Wendy Wan-Long Shang is an author of children's books.

== Biography ==
Shang grew up in Fairfax County, Virginia. Her parents were Chinese immigrants to the United States. She received an undergraduate degree from and attended law school at the University of Virginia. She worked for the American Bar Association for five years.

Her debut novel, The Great Wall of Lucy Wu (Scholastic, 2010), received the Asian/Pacific American Awards for Literature.

Shang's book Not Your All-American Girl (Scholastic, 2020) is a companion novel to This Is Just a Test (2017). Both novels were co-written with Madelyn Rosenberg.

She wrote the first Chinese-American title character in the American Girl Company's annual Girl of the Year series.

As of 2022, Shang lives in Falls Church, Virginia.

== Works ==

- The Great Wall of Lucy Wu. Scholastic, 2010.

-------

Directions for this task: Continue the text about author Wendy Wan-Long Shang, picking up right after its last line. The rows have no connection to the text about Wendy Wan-Long Shang.

-------

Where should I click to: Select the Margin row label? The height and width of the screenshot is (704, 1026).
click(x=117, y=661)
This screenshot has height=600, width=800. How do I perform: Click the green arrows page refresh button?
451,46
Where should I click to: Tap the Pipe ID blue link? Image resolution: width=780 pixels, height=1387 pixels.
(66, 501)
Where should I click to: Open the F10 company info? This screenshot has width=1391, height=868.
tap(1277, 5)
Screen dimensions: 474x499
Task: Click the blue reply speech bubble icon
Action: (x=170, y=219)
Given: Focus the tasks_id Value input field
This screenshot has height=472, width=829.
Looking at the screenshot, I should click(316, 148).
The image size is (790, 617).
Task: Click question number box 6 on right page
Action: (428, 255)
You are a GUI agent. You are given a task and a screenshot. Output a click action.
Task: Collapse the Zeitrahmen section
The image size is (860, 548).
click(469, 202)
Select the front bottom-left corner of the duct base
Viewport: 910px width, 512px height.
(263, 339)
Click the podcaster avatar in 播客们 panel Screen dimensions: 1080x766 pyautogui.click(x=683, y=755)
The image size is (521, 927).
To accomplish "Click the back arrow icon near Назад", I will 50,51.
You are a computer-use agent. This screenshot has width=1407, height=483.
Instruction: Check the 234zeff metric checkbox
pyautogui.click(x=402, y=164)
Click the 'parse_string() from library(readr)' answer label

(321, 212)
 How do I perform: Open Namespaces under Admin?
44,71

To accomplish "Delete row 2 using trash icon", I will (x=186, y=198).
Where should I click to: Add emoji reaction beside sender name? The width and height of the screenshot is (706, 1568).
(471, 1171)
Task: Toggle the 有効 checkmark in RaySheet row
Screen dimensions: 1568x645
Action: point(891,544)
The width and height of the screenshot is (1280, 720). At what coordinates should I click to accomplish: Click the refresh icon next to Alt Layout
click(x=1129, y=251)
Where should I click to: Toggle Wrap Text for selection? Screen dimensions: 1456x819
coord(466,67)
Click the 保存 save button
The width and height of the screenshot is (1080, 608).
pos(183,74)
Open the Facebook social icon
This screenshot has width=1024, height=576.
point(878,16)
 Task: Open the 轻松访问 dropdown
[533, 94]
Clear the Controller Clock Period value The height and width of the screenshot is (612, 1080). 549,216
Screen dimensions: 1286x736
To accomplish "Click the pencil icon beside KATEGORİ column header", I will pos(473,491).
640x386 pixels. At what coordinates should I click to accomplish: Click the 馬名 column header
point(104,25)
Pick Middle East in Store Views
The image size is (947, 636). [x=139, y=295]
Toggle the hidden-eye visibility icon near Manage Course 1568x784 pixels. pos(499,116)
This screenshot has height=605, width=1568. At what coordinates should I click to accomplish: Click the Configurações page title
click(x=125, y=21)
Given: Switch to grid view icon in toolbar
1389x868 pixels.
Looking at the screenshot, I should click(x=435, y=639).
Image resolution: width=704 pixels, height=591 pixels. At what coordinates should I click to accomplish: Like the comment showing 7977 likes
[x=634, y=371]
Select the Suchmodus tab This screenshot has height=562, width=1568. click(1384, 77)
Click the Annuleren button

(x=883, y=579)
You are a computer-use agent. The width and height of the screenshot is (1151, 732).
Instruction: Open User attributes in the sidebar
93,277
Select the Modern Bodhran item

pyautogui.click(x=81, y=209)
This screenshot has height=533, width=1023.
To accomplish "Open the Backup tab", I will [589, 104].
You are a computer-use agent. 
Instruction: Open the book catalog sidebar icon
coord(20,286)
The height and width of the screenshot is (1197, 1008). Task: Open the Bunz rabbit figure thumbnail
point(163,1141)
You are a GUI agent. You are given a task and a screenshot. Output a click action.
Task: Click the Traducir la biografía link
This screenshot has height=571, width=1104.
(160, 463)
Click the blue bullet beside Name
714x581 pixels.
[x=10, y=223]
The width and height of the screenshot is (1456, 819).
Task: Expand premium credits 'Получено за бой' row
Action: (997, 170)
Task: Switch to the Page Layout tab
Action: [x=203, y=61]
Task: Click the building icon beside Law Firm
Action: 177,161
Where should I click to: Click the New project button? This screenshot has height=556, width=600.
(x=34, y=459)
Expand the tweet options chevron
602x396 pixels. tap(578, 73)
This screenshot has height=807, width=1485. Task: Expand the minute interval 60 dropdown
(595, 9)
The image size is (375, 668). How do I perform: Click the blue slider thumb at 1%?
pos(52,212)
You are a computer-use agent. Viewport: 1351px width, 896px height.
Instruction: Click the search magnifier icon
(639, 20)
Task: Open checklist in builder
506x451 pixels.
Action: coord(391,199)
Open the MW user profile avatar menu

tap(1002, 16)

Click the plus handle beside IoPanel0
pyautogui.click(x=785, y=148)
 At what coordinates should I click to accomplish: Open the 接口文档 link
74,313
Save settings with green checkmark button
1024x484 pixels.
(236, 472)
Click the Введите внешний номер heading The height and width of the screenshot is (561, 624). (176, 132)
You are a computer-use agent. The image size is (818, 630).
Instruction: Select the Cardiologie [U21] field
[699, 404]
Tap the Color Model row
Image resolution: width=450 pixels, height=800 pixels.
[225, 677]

-------

Task result:
- The Way Home Looks Now. Scholastic, 2015.
- This Is Just a Test. With Madelyn Rosenberg. Scholastic, 2017.
- Not Your All-American Girl. With Madelyn Rosenberg. Scholastic, 2020.
- Over the Moon. Illustrated by Glen Keane. HarperCollins, 2020.
- The Rice in the Pot Goes Round and Round. Illustrated by Lorian Tu. Orchard/Scholastic, 2021.
- Corinne. Illustrated by Peijin Yang. American Girl, 2021.
- Corinne to the Rescue. Illustrated by Peijin Yang. American Girl, 2021.
- The Secret Battle of Evan Pao. Scholastic, 2022.